Josh Gilbert, market analyst at eToro, gives his take: "After what has been a torrid 2022 for Netflix so far, investors are breathing a sigh of relief as it seems they may be turning their fortunes around.

"After a decline in subscribers for the first time in its history, Netflix beat estimates and added 2.41 million subscribers in Q3.

"Content has once again been king and the reason Netflix has seen such a strong performance this quarter, from Stranger Things to Cobra Kai.

"Revenue jumped by 5.9% for the quarter to $7.93 billion, and earnings topped estimates at $3.10 a share. So, although Netflix isn’t growing at the same pace it was a few years ago, it's back on a positive trajectory.

"Although this was, all in all, a strong headline report, Q4 forecasts didn’t set the world alight, showing that it won’t all be rosy going forward.

"A strong dollar has continued to take a big chunk out of revenue and earnings, with Q4 earnings guidance for 0.36 cents per share compared to Wall Street's estimates of $1.20. But, the focal point that investors seem to care about was subscribers, which shows forecasts of 4.5 million net adds in Q4.

"The next focus for investors will be the company's new ad tier. Whilst the model may not have a significant impact until 2023, it seems that Netflix may have found the key to its next stage of growth."

Here’s another take from Eliot Hastie, markets analyst at Stake.

“The positive sentiment we saw before the results was likely driven by the bounce seen on the US market in recent days, plus Netflix announcing measures to draw customers and profit — including its ad-supported tier, and a crackdown on shared accounts.

“Since earnings showed an increase in subscriber numbers, there has been an almost 15% increase in the Netflix share price after hours. This is a positive sign, but it's important to remember that net income also declined from $1.44 billion last year, to $1.39 billion, and the company warned that revenue was likely to decline again next quarter due to economic pressures.

“Some commentators are asking whether these results, and the boost we’ve seen over the last few days, mean the worst of the tech downturn is behind us. But in reality, it is far too early to tell.

"ASX tech stocks had a strong day yesterday, but it remains to be seen whether this is simply a bear market rally. Given the popularity of lithium stocks on the ASX, Tesla’s earnings, which are due tomorrow, are likely to have a bigger impact on the local market.”

Footy fans have Woodside in their sights

Fremantle Dockers members have urged the club to pull its Woodside Energy Group sponsorship deal. A group of influential supporters are urging the club to disassociate with fossil fuel companies.

The group sent a letter to club president Dale Alcock suggesting ties be cut with what is one of Australia’s largest oil and gas companies.

Signatures on the letter included those of former WA premier Cameron Lawrence, author Tim Winton and climate crisis adviser Alex Hillman.

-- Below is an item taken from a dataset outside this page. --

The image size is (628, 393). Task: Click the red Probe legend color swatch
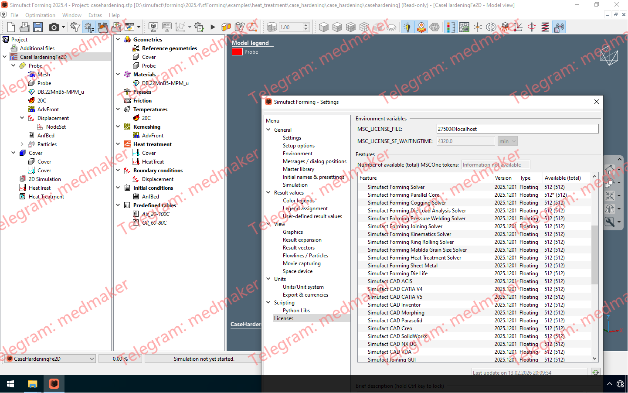237,51
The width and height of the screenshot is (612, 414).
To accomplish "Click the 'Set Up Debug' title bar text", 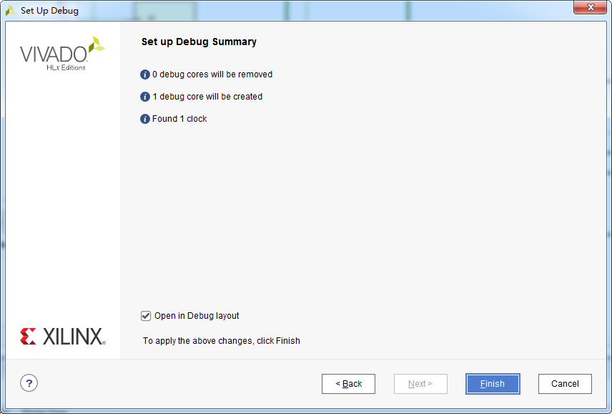I will point(49,11).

The Australian netball team has also had a similar request, while Australian cricket captain Pat Cummins (NYSE:CMI) has urged Cricket Australia to distance itself from major sponsor Alinta Energy.

“As members and supporters, we are speaking out because we don’t think it is fair for these young men and women to run out with a fossil fuel company’s logo plastered on their jumpers any longer,” the letter read.

“We should not allow our club’s good name to be used by a corporation to enhance its reputation when its core activities are so clearly threatening our planet.”